MATERIAL FOR THE TASK:
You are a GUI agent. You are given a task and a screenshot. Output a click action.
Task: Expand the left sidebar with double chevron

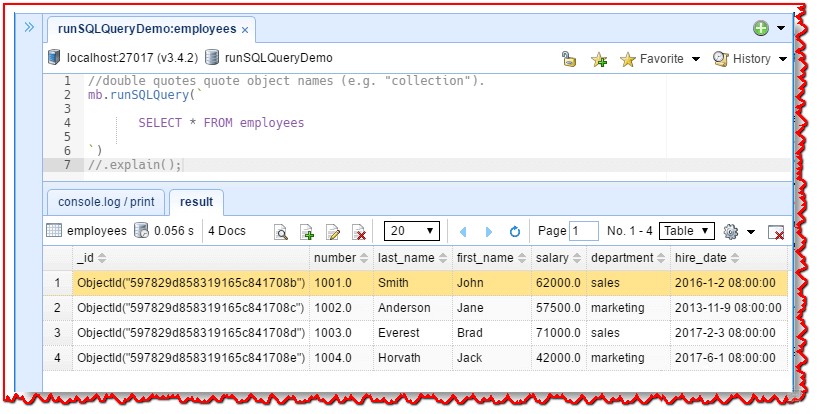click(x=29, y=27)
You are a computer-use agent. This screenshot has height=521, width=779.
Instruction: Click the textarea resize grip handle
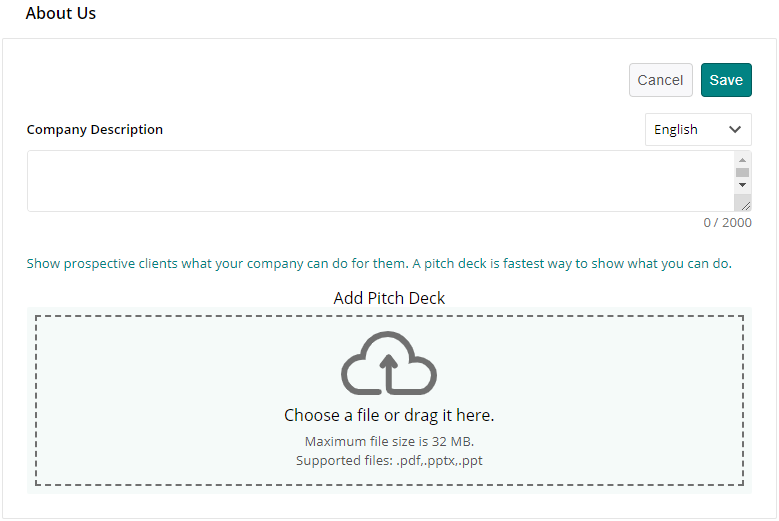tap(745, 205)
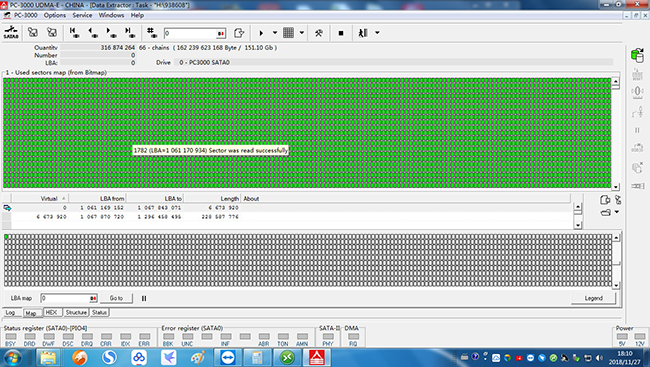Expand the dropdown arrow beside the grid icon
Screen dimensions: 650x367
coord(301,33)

* * *

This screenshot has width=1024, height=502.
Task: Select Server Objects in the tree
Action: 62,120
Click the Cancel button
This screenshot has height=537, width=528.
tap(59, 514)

EXERCISE INSTRUCTIONS:
Show all lines above that contain "agent".

RESPONSE BELOW:
You are a GUI agent. You are given a task and a screenshot. Output a click action.
You are a computer-use agent. This screenshot has height=521, width=779.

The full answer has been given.